Health is so much more than what we eat and how we move. Those are just two behavioral factors. Health is also how we feel about ourselves and our overall mental health, whether or not we live in a safe home and neighborhood, how connected we are to community and spirituality, how stable we are financially, our access to quality medical care, the availability of food, access to education, etc.
Instead of teaching kids that health is about their body size, we can:
Help them learn to trust their bodies regardless of size.
Help them find ways to move that they enjoy.
Create structure around meals and snacks when they are young (learn more about the principles of “Division of Responsibility in Feeding” by Ellyn Satter).
Offer a variety of foods in tastes and textures and consider their preferences.
Let them eat until they are truly satisfied, without judgement.
Not label foods as good or bad. All foods have a time and a place.

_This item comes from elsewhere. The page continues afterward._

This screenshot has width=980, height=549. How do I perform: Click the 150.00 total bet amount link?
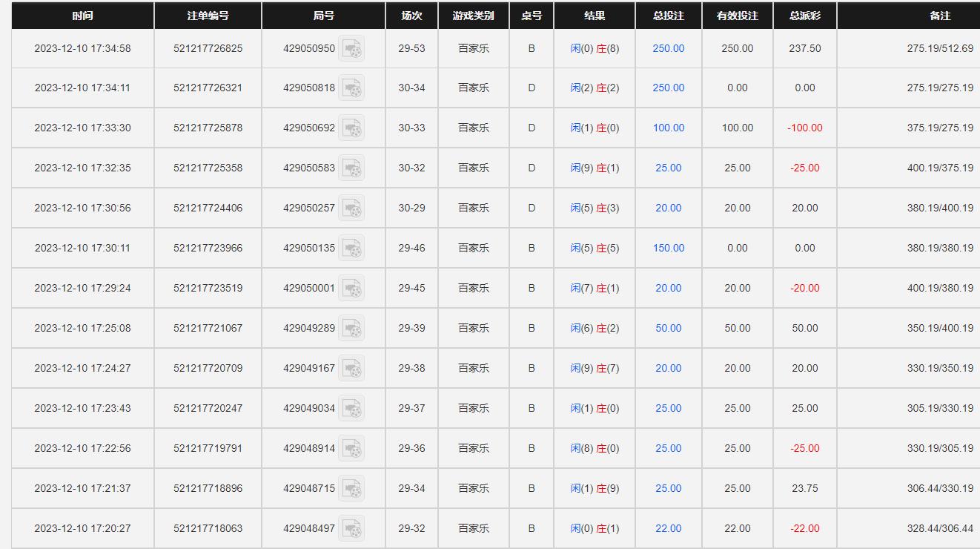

Make “fat” a neutral word in your home. (Don’t use it as an insult. All people have fat on their body. Some people have more and some people have less.)
Teach them that commenting on people’s bodies is never OK and that we are all so much more than our bodies.
Teach them about body diversity and the natural changes to expect during adolescence, including necessary weight gain.
What your child needs from you is love, support, and understanding that her worth is not connected to her body size, because a lot of messaging out there is going to try to tell her otherwise. You say you want to set your daughter up for success and that’s beautiful. The best way to do that is by helping her have a healthy relationship with herself, regardless of what her body looks like.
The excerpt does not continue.